(Saved data entries)
· · · · · · ·
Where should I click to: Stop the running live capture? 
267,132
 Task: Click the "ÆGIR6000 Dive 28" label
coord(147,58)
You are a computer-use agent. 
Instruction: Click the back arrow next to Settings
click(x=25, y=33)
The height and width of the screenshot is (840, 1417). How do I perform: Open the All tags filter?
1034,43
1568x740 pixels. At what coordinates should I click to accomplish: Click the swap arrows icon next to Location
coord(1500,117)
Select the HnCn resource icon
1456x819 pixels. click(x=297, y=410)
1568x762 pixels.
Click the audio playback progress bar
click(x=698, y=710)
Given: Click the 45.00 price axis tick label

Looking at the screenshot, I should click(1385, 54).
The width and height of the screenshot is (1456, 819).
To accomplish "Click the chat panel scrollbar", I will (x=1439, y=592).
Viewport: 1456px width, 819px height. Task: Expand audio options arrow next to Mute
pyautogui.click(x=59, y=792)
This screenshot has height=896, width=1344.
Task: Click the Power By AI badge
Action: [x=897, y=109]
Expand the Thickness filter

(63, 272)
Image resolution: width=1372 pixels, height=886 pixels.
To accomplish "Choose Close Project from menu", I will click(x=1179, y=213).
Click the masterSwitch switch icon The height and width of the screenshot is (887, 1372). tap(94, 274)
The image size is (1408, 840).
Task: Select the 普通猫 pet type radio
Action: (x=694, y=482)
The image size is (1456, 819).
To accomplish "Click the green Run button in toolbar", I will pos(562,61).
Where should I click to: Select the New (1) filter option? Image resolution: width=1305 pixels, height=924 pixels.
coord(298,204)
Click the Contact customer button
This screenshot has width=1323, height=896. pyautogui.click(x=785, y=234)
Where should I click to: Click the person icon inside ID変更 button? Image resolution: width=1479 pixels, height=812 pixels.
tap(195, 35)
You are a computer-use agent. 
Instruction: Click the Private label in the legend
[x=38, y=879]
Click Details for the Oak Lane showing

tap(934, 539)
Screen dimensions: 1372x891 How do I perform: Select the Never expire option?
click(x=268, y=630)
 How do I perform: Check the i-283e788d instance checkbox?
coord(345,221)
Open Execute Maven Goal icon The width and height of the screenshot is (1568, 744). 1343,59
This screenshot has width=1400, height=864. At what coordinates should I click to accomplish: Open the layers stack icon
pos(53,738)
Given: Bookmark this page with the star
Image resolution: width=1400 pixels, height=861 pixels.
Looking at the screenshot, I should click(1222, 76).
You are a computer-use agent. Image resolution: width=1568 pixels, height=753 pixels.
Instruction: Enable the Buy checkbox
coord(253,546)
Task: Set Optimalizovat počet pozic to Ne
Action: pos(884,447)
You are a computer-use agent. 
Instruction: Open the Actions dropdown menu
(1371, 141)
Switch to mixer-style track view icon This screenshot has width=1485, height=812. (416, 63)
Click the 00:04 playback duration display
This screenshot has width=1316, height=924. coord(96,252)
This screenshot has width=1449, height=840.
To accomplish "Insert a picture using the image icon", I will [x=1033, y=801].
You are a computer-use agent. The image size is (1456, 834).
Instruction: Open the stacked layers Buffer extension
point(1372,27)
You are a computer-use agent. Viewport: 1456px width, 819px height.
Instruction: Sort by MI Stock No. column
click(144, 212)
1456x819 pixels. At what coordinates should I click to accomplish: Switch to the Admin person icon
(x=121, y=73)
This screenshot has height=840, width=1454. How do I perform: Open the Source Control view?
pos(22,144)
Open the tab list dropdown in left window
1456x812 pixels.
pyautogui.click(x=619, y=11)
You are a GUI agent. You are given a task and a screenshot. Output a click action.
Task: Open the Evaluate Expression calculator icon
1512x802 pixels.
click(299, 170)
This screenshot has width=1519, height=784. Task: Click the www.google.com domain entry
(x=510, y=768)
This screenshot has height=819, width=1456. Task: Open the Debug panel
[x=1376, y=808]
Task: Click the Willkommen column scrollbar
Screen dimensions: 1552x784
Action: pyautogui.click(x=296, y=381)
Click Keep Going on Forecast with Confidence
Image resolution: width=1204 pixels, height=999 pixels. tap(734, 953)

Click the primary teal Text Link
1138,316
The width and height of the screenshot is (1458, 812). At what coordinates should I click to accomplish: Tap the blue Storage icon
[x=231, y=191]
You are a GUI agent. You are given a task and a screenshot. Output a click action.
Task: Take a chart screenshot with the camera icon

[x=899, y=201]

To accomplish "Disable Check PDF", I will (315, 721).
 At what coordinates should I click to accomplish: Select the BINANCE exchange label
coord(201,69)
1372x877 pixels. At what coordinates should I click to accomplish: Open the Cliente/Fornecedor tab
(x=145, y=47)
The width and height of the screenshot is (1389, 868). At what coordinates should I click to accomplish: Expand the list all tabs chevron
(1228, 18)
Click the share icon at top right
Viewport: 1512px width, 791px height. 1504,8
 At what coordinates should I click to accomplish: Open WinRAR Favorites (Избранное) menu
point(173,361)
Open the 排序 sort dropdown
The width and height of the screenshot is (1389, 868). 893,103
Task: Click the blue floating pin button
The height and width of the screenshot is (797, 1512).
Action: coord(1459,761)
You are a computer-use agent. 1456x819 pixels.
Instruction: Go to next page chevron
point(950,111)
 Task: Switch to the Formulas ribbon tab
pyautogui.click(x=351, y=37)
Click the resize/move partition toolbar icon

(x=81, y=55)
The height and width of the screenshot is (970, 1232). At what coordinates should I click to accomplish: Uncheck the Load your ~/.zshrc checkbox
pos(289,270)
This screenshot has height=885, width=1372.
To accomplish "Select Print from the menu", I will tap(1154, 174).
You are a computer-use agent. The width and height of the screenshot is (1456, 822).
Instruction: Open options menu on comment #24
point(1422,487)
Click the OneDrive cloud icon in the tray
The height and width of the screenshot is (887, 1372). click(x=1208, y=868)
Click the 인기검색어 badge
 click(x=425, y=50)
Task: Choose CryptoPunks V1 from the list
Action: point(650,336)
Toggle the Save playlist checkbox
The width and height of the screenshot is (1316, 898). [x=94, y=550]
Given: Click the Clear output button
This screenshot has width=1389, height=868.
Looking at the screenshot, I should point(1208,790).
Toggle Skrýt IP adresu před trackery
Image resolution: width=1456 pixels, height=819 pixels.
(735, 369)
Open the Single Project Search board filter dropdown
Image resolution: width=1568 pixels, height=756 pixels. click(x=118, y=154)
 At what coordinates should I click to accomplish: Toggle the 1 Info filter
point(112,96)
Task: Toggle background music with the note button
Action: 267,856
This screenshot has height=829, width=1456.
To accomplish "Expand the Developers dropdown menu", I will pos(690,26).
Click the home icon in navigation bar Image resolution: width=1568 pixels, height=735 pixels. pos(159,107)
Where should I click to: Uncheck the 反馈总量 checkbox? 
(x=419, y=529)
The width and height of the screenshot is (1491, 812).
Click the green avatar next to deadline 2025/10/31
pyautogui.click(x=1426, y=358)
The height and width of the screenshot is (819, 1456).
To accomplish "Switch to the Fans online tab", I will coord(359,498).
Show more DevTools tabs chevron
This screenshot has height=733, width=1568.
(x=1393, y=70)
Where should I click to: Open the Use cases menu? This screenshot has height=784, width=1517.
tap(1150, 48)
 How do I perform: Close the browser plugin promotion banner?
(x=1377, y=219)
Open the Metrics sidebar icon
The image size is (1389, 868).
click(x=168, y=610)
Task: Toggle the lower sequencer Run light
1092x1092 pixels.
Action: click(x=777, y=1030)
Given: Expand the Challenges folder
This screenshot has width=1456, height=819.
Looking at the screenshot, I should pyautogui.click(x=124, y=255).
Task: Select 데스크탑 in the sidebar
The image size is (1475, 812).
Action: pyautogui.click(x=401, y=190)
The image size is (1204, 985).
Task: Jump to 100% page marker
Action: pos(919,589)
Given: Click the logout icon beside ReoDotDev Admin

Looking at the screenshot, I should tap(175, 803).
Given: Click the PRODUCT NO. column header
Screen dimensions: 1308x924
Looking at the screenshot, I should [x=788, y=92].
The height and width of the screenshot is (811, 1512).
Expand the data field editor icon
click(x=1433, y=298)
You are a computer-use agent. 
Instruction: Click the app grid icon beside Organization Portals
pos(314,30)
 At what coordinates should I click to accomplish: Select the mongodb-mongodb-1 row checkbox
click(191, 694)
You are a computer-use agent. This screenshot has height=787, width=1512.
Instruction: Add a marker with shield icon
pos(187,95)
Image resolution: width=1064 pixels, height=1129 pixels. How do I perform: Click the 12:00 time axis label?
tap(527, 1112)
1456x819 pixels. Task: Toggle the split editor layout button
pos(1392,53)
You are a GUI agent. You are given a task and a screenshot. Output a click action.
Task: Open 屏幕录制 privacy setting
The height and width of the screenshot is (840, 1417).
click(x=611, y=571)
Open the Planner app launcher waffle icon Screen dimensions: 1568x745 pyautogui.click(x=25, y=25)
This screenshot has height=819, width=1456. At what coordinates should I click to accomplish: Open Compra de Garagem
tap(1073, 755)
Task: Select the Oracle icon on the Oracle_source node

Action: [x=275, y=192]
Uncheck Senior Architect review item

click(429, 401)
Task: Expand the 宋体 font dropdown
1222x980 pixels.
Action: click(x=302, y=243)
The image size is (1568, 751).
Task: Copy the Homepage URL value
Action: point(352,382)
· · · · · · ·
▶ **Work item**
From the data above, how many lines contain the word "computer"? Give the number alone.

▶ **Solution for this task**
10